Revista cultural y de cuestiones actuales
Número 719

Cine de autor y sus falsas imitaciones

Texto Jorge Collar, periodista y decano de los críticos del Festival de Cannes

El concepto, nacido en Francia en los años cincuenta, ha servido para camuflar distintas variaciones incomprensibles y carentes de calidad.


El concepto «cine de autor» se gestó en Francia a finales de los años cincuenta y se hizo explícito en el Festival de Cannes 1959 con Les 400 coups, de François Truffaut. Nacía así «la nouvelle vague»,  que anteponía la libertad del director a los medios de las grandes productoras.

Esa libertad personal estalló en una gran variedad de propuestas de la mano de cineastas como Truffaut, Chabrol, Resnais o Rohmer, quienes reclamaban la paternidad del guión y, con ello, la autoría completa de la película. El fenómeno francés tuvo réplicas en Gran Bretaña —el «Free cinema» tenía un fuerte tono social, defendido por Karel Reisz, Tom Richardson o Lindsay Anderson— y en Alemania, donde el «nuevo cine alemán» aupó a fuertes personalidades (Fassbinder, Herzog, Wenders). 

Del otro lado del Atlántico se ha hablado siempre de «cine independiente», o cine producido fuera del ámbito de los grandes estudios. Todos ellos presentan sus propuestas en el escaparate anual de Sundance, impulsado por Robert Redford en Salt Lake City (Estados Unidos) desde 1985. No obstante, los defensores de la «nouvelle vague» se inspiran en autores que, como Alfred Hitchcock, siempre trabajaron para un gran estudio.

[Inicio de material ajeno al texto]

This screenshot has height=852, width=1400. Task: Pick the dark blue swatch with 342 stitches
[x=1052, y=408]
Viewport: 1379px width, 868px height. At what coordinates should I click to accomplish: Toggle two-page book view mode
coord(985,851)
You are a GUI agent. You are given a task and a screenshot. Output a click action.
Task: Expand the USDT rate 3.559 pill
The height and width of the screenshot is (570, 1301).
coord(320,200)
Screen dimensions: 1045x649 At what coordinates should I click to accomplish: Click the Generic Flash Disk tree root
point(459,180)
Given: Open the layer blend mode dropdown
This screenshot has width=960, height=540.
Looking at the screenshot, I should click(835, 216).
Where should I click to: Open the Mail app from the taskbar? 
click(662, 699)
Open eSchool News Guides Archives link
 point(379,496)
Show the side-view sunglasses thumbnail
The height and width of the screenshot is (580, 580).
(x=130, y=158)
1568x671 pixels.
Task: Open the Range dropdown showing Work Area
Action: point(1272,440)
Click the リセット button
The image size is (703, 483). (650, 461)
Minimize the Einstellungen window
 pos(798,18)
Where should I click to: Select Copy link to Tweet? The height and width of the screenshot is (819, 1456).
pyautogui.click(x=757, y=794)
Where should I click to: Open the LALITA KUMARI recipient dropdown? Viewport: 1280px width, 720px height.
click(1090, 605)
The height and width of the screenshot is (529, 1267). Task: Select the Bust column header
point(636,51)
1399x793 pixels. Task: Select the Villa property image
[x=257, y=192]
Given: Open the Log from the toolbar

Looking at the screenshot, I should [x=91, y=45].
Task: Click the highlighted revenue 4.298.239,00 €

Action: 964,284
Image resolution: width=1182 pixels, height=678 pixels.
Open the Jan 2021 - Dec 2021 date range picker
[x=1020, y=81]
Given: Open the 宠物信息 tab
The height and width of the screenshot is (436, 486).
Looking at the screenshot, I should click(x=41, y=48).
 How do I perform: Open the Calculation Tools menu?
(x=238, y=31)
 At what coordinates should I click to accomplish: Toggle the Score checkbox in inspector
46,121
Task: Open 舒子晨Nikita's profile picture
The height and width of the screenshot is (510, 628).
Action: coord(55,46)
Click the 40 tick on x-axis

Eso sí, en el «cine de autor» el director posee una fuerte personalidad que se manifiesta en la forma y el fondo de sus películas.

El concepto de autor tiene ya un aspecto más discutible cuando se desvía hacia el elitismo, que ignora el carácter popular de cine. El resultado es un cine para minorías más «cultivadas» que considera el éxito en taquilla como una limitación. Por su parte, la evolución de festivales como Cannes ha conducido a crear una clase de «películas de festival» que recorren el mundo sin preocuparse de llegar a los cines.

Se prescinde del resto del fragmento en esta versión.